I would like to import all the 'env' variables from another box to a local machine. I have copied the env variables into env_var.txt on the local box. I have performed the following:

for i in `cat env_var.txt`; do export $i; done

However, this doesn't seem to set all my env variables correctly. I have modified

do export $i


do echo $i

and the variables seem to display all fine. What could be causing this problem. Or is there an alternative way to import all the env variables?

  • 1
    Why not just $(cat env_var.txt)? – DopeGhoti Feb 6 '17 at 18:28
  • Wow that worked...That's much simpler too. Thanks! – keyboard_solo Feb 6 '17 at 18:30
  • Anytime; glad to have helped. – DopeGhoti Feb 6 '17 at 18:32
  • How did you create env_var.txt? If you just did env > env_var.txt, then, in general, it's impossible. – Scott Feb 6 '17 at 20:39
  • 1
    @DopeGhoti That only works if there are no special characters in the values. – Gilles Feb 6 '17 at 22:39

Use the bash "source" command in that way:

source env_var.txt

All variables should be imported.

For more information: https://en.wikipedia.org/wiki/Dot_(command)

  • 1
    Whether this works depends on how the variables were exported. – Gilles Feb 6 '17 at 22:40
  • This works but I think this is only for that session.
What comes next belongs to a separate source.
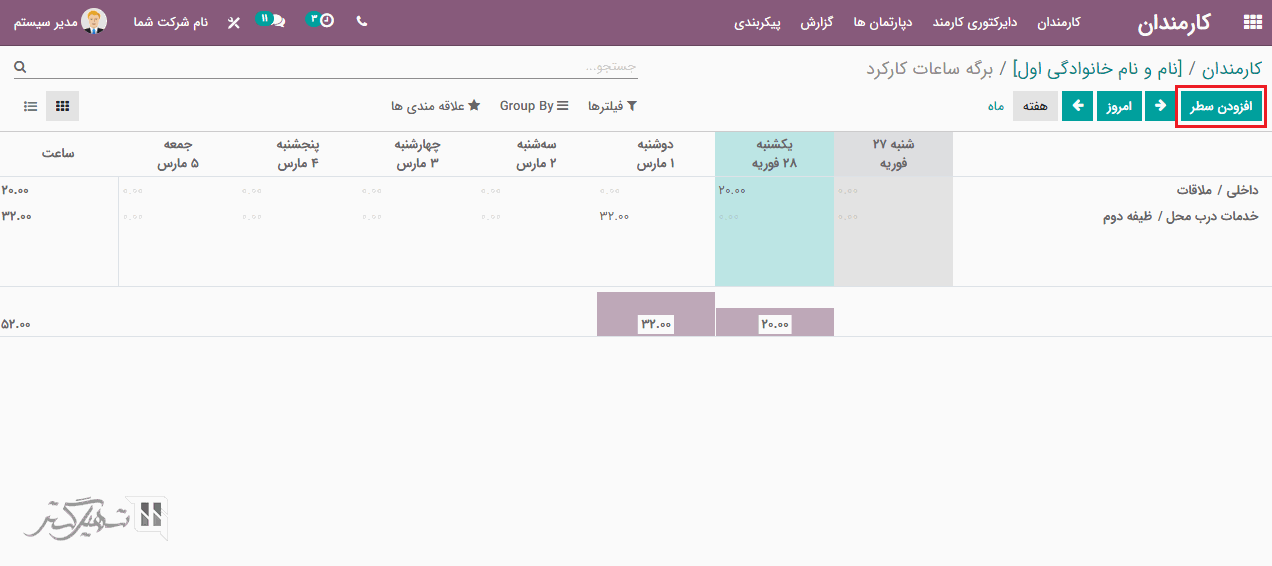Open the conversations chat icon with badge 11
1272x566 pixels.
(x=273, y=21)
Sourcing allows one to use the env variables for that instance but won't be available the next login. I followed DopeGhoti's example of $(cat env_var.txt) – keyboard_solo Feb 9 '17 at 18:27

TL,DR: export with

export -p >env_var.sh

and import with

. env_var.sh

Whether your code works depends on the format of env_var.txt and what special characters (i.e. characters that have a special meaning in shell syntax) are present in the variables' names and values.

`cat env_var.txt` is an unquoted command substitution. Leaving a variable command substitution unquoted applies the “split+glob” operator to it: first split the output of the command at the characters in the value of the IFS variable, then interpret each piece as a file name wildcard pattern and replace each pattern that matches some files by the names of the matching files. The result is a list of words that the for loop iterates on.
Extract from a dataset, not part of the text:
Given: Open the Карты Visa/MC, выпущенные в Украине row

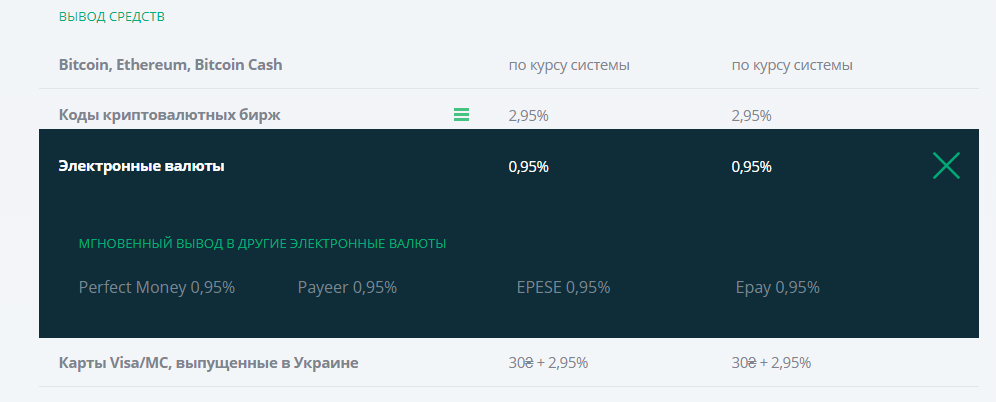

An unquoted command substitution is rarely what you want, and in this case it's definitely not what you want. It does work, however, if the syntax of the file is e.g. the output of env and the values of the variables don't contain any of *?\[ or whitespace.
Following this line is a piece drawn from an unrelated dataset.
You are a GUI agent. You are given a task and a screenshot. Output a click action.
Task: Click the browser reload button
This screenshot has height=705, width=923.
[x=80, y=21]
If env_var.txt is the output of env, you can get better results if you parse it according to its actual syntax (newline-separated assignments), rather than using a parsing method that doesn't make sense. If you want to use the split+glob operator, which is the easiest way to do this, set IFS to be a newline only, and turn of wildcard matching.

set -f; IFS='
export `cat env_var.txt`
set +f; unset IFS

There is a problem that you can't solve on the recipient side however, which is that the output of env is ambiguous. Given the following content:


there's no way to tell whether there are two variables (one called foo with the value bar and one called hello with the value world) or just one that's called foo with the value


To export the environment variables in an unambiguous way, don't use env, use export instead. The command export -p lists the values of all environment variables in a way that can be parsed back by the shell. So on the export side, run

export -p >env_var.sh

On the import side, run

. env_var.sh

Caveat: in bash, the output of export -p is parseable, but only by bash. To get output that works in other sh-style shells, set POSIXLY_CORRECT to any value value. This has no harmful effect in other shells, so you can just do

(POSIXLY_CORRECT=$POSIXLY_CORRECT; export -p) >env_var.sh

Setting POSIXLY_CORRECT to the value that it had before doesn't make a difference to the output — either it wasn't in the environment and it won't be after running this, or it was in the environment and its value doesn't change. But it's enough to force bash to use the portable syntax with export in the output of export -p rather than a bash-specific syntax with declare.

Note that importing environment variables can lead to the execution of arbitrary code, so make sure that you only import env_var.txt or env_var.sh from a source that you trust. The culprit is the environment variables, not the fact that . env_var.sh executes the code: just importing variables such as PATH, LD_PRELOAD, ENV, etc. can lead to code execution further down the line.